DRA is endocytosed after cAMP stimulation or increases of cell Ca²⁺, a process that involves synaptotagmin 1 (Syt I), adaptor protein 2 (AP2), and clathrin complexes. Caco2BBE cells were used after DRA-encoding adenovirus infection, and all monolayers had Tet removed to induce DRA expression. A: total apical ³⁶Cl⁻ influx was inhibited by cAMP or thapsigargin stimulation of cell monolayers. Data are means ± SE for 4 separate experiments. *P < 0.05 compared with unstimulated (No Stim), by analysis of variance using a Bonferroni correction. B: apical surface-expressed DRA was biotinylated, and the abundance of apical surface-expressed DRA decreased after cAMP or thapsigargin stimulation of the monolayers. cA, cAMP; Th, thapsigargin; U, unstimulated. C: during apical endocytosis stimulated by cAMP or thapsigargin, DRA associated with membrane compartments containing Syt I, the AP2 complex, and a clathrin-containing complex. Individually silencing Syt I, AP2, or the heavy chain (HC) of clathrin demonstrated that DRA associated with Syt I first, then with the AP2 complex, and third with the clathrin compartment. Silencing Syt I prevented association with all compartments; silencing the AP2 μ-subunit prevented association with the AP2 and clathrin compartments but not Syt I; and silencing the clathrin HC only inhibited DRA appearance in the clathrin-containing compartment while association of DRA with Syt I- and AP2-containing compartments was not blocked. D: DRA was endocytosed in the small intestine and occurred in both NHE2 and NHE3 knockout mice.
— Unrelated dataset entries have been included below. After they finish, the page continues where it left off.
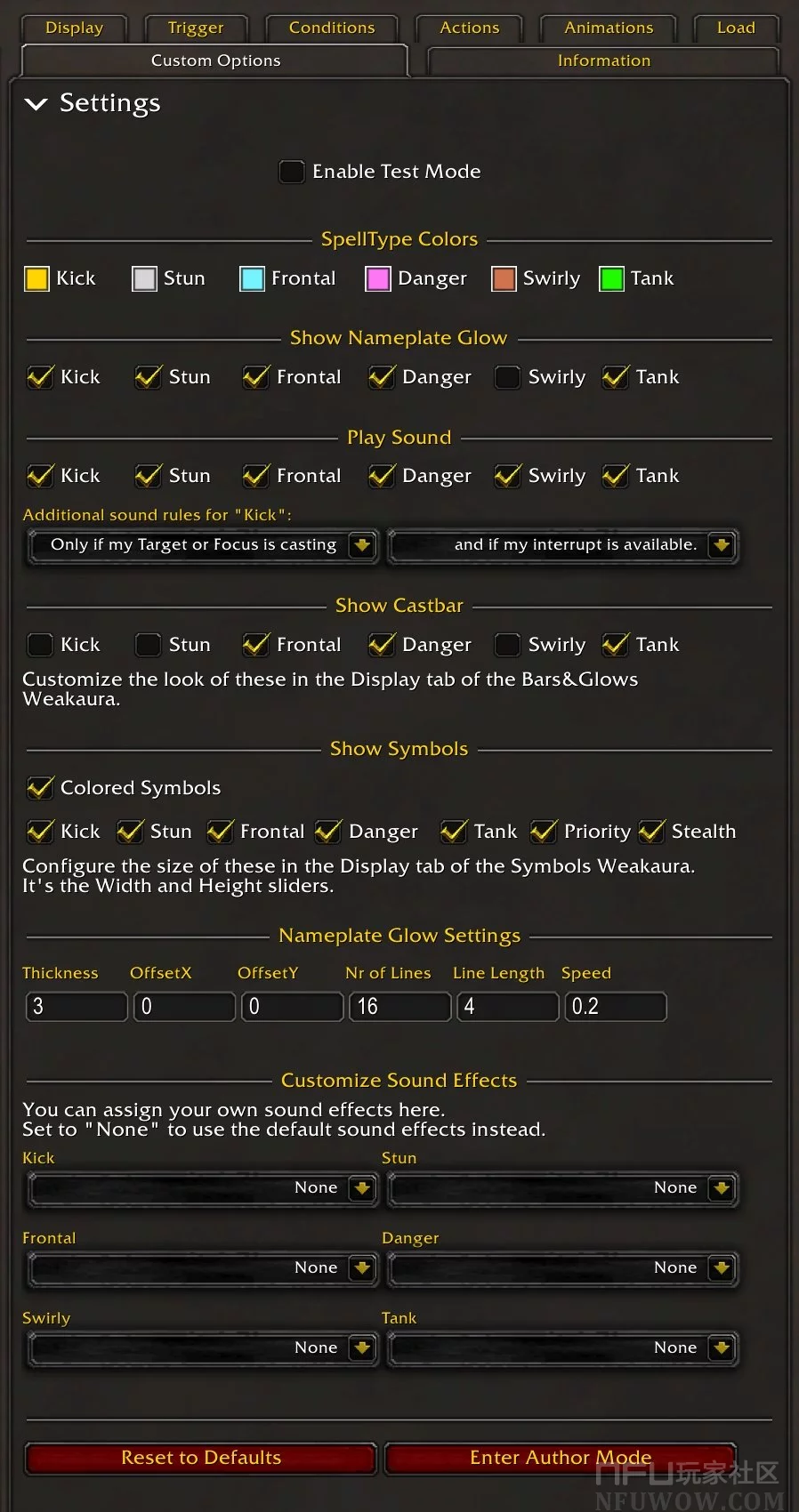The height and width of the screenshot is (1512, 799).
Task: Click the Nr of Lines input field
Action: pos(399,1007)
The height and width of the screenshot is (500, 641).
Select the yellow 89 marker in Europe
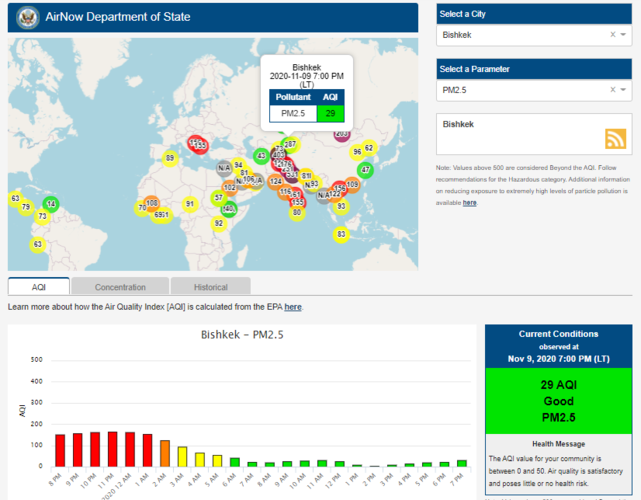[170, 158]
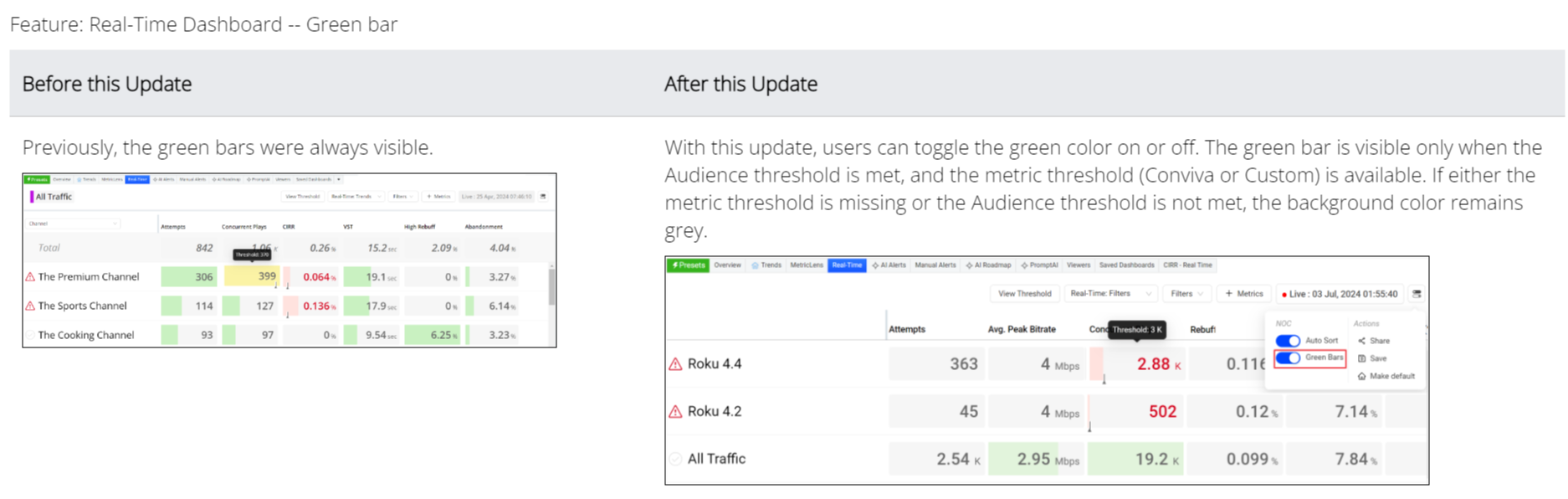The image size is (1568, 499).
Task: Click the check circle icon beside All Traffic
Action: point(675,459)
Loops of small intestinal were made ex vivo and filled with medium with no stimulus, cAMP, or thapsigargin. Loops were rapidly chilled, and apical surface proteins were biotinylated followed by isolation of biotinylated proteins and their analysis by Western blotting. DRA was expressed at the brush border, and the abundance decreased at the brush border by >70% for both cAMP- and calcium-mediated (thapsigargin) stimulation. Images for Western blots in C and D are representative of those of 3 separate occasions. For all coimmunoprecipitations, a Western blot for DRA was analyzed to determine that equivalent amounts of DRA were used for immunoprecipitations (IP).